Von seinem Palast im Verwaltungszentrum aus, der auch dem König bei Visiten als Wohnung zur Verfügung stand, überwachte der Satrap den Einzug von Steuern beziehungsweise Tribut, von denen ein Teil zur Nutzung im Lande verblieb, ein anderer in die Schatzhäuser des Zentrums weitergeleitet wurde; hier unterhielt er auch ein Archiv, in das Abschriften eigener Anweisungen und Originale königlicher Edikte und Anordnungen Eingang fanden. Einige der satrapalen Paläste, die oft nach dem Vorbild der großköniglichen Palastanlagen von Susa und Persepolis gestaltet waren, sind auch archäologisch nachgewiesen worden, nicht zuletzt derjenige in Babylon. Wie in den Kernlanden des Reiches, Persis und Elam, gab es auch in den Provinzen befestigte Schatz- und Lagerhäuser, in denen Münzen, Edelmetalle und Naturalabgaben bis zur Nutzung aufbewahrt wurden. In seiner Provinz kommandierte der Satrap, dessen Amt, wohl entgegen der ursprünglichen Absicht, in einer Familie Erbgut werden konnte, einerseits die dort zu Kriegs-, Kontroll- und öffentlichen Arbeitszwecken stationierten Truppen und Garnisonen; andererseits war er, wie bereits betont, durch die Aufsicht über Finanzen und Verwaltungsangelegenheiten auch für das Wohlergehen und die wirtschaftliche Leistungskraft des ihm anvertrauten Reichsteils und seiner Bewohner verantwortlich.

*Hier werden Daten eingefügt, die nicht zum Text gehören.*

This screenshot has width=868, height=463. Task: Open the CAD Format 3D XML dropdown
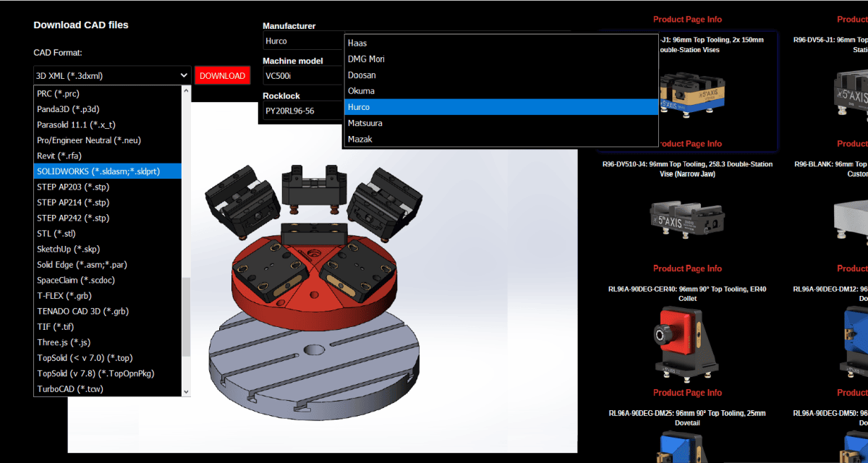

Steinsarkophag von Kyros dem Großen in Pasargadai.

Autonomie und Kontrolle

Der Schein eines nach diesem Muster vereinheitlichten administrativen Institutionengefüges trügt allerdings, gab es doch sprechende Ausnahmen von der Regel: So waren etwa die Völkerschaften des Zagros mit ihren pastoralistisch-transhumanten Bevölkerungselementen nicht Bestandteil dieses Systems, waren sie doch schwer zu kontrollieren, zugleich aber militärisch – als Schleuderer und Bogenschützen – bedeutsam. Der Modus vivendi sah nun so aus, dass der Großkönig ihre Eliten regelmäßig mit Geschenken, die übrigen mit lebensnotwenigen Gerätschaften und Gütern versah und sich im Gegenzug freien Durchzug durchs Gebirge, militärische Unterstützung und den Verzicht der Bergstämme auf Überfälle und Räuberei einhandelte. Eine ähnliche Vereinbarung der Perserkönige kennen wir aus den arabischen und skythischen Territorien: Sicherten die einen daraufhin die Karawanenrouten, etwa ins persisch kontrollierte Gaza, brachten dem Herrscher „Geschenke“ (statt Tribut) in Form von Weihrauch und unterstützten ihn bei Waffengängen, so wurden die anderen, gegen nicht näher spezifizierte Privilegien und Geschenke, unverzichtbare militärische Parteigänger des Großkönigs.

In besonders wichtigen und traditionsreichen Reichsteilen, etwa in Ägypten und in Babylonien, bemühten sich die Achaimeniden und ihre Funktionäre, nicht zuletzt aus politischer Notwendigkeit, entsprechend den regionalen Traditions- beziehungsweise Legitimationsmustern zu handeln und zu repräsentieren – als Pharao beziehungsweise als legitimer babylonischer König. Unterhalb der Satrapienebene ließen die Perser ein großes Maß an lokaler Autonomie (allerdings unter strikter Aufsicht) zu: So waren etwa dem Satrapen der Transeuphratene zugleich die selbstverwaltete jüdische Tempelgemeinde im Distrikt Jehud, der Distrikt Samaria, die Ammonitis in Transjordanien unter einem eigenen Verwalter und, im 4. Jahrhundert, Idumäa in der Negevregion untertan.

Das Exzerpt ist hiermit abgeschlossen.